Now Peter and John were going up to the temple at the hour of prayer, the ninth hour. And a man lame from birth was being carried, whom they laid daily at the gate of the temple that is called the Beautiful Gate to ask alms of those entering the temple. Seeing Peter and John about to go into the temple, he asked to receive alms. And Peter directed his gaze at him, as did John, and said, “Look at us.” And he fixed his attention on them, expecting to receive something from them. But Peter said, “I have no silver and gold, but what I do have I give to you. In the name of Jesus Christ of Nazareth, rise up and walk!” And he took him by the right hand and raised him up, and immediately his feet and ankles were made strong. And leaping up he stood and began to walk, and entered the temple with them, walking and leaping and praising God. And all the people saw him walking and praising God, and recognized him as the one who sat at the Beautiful Gate of the temple, asking for alms. And they were filled with wonder and amazement at what had happened to him.
(Acts 3:1-10 ESV)
The above referenced passage reveals the grace of God, an Apostolic miracle empowered by the Holy Spirit, and provides a platform for Peter to share a gospel message with a crowd of people. There is a lot of important stuff going on here. So, please forgive me for not spending too much time discussing those things and instead, just sharing some quick thoughts on some of the nuances of the lame man.
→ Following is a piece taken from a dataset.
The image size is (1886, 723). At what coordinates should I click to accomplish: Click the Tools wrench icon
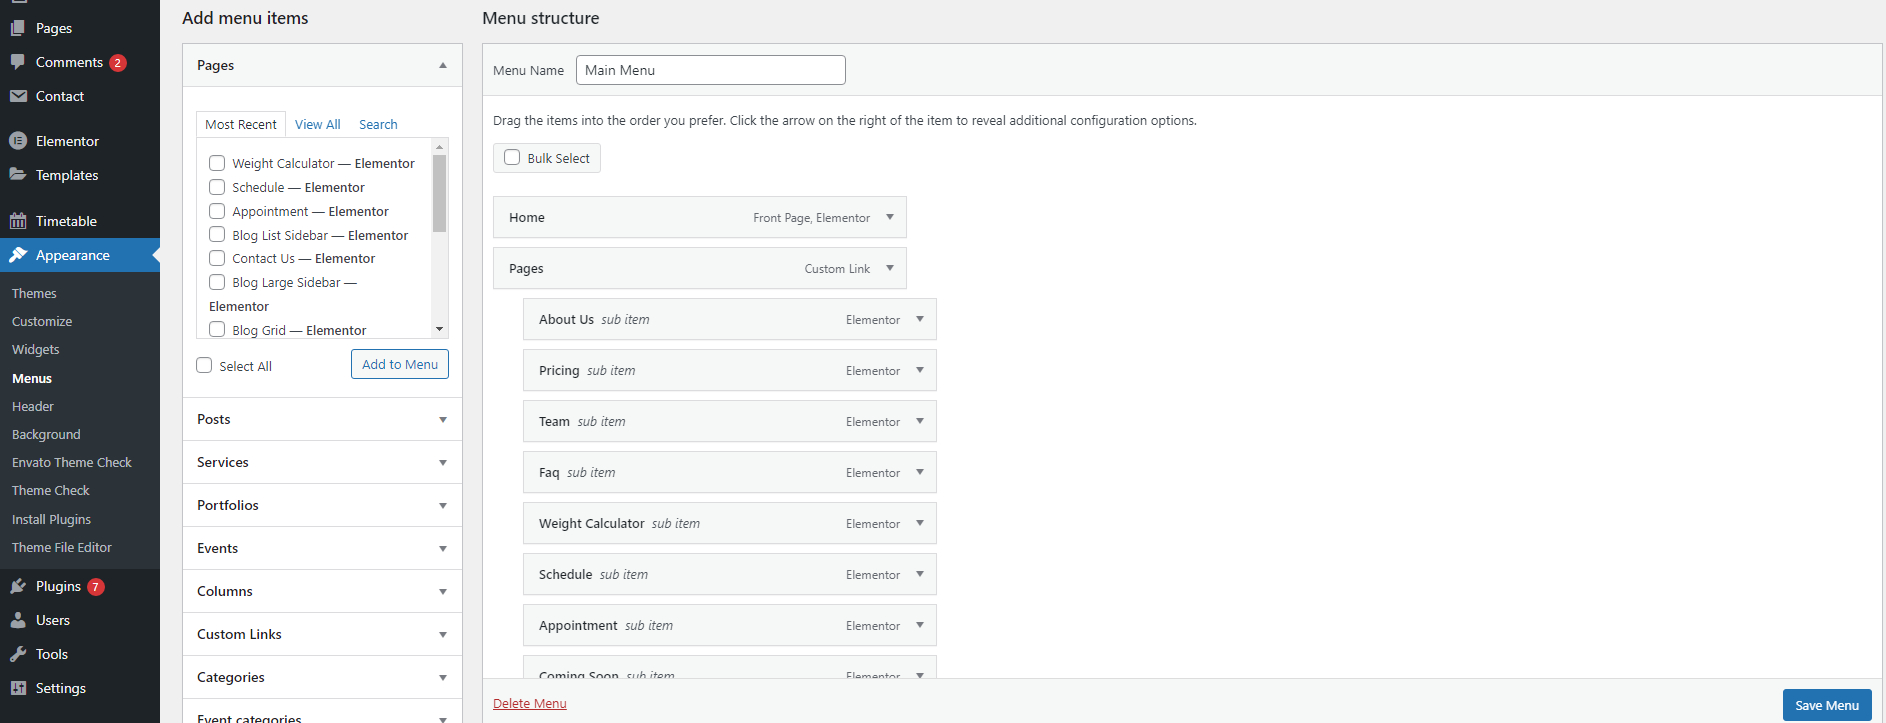18,654
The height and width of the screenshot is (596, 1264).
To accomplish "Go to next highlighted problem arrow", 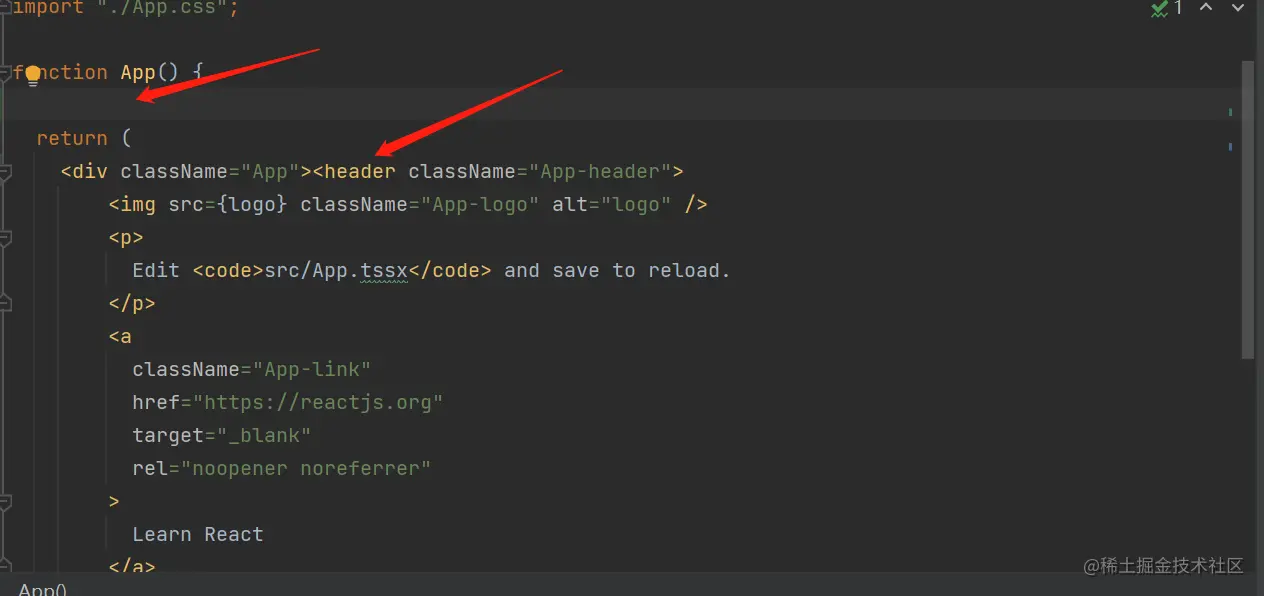I will 1238,8.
- He fixed his attention – although it’s been a few years since we’ve had a dog in the house, I can vividly remember how attentive to my commands our dog would be when I was holding a treat in my hand. Ears perked up and with his eyes glued to the treat in my hand, he was ready and willing to do whatever was required in order to receive the treat. Even with my children it is easy to see a difference in their focus and attention when they know I am about to reveal a “surprise” or share with them some news that will directly benefit them.
The lame man knew that Peter and John could help him and may have something to give to him. Because he realized that they could provide the help he so desperately needed and for which he hoped, he “fixed his attention on them…”.
- He expected to receive something – the reason that the lame man fixed his attention on Peter and John is because he expected to receive something from them. After all, that is the whole reason why he sits at the Beautiful Gate every day. And now that Peter and John have his attention, he looks at them in expectation of receiving something that will benefit him. The thing is, what the man expected was different than what he received but what he received (healing) was so much greater than what he expected (money).
- He praised God for what he received – the man that was formerly lame exhibits the appropriate response to the blessing that he received. He praises God. Sure, he could have spent some time exercising the legs that have been lame since birth but instead, he walks straight in to the temple to leap for joy and praise God from whom all blessings flow.
In times of trouble or in seasons of want and despair, fix your attention on those things that are helpful. Allow the things of earth to grow strangely dim as you fix your eyes upon Jesus. Look upon the author and perfecter of your faith. Call upon the name by which all men are saved. And when you do, expect to be the recipient of the Father’s good gifts. Expect to receive grace that is sufficient for whatever circumstance or situation in which you find yourself. Expect to be bolstered with a faith that recalls all the past evidences of God’s faithfulness. Expect to experience a peace that transcends all understanding. And when you do, give praise and honor and glory to the one whom it is due.
Christian, do not be ashamed to let people see you in your weakness and do not be ashamed to let people see you praise God as you glory in His strength that is made perfect in your weakness.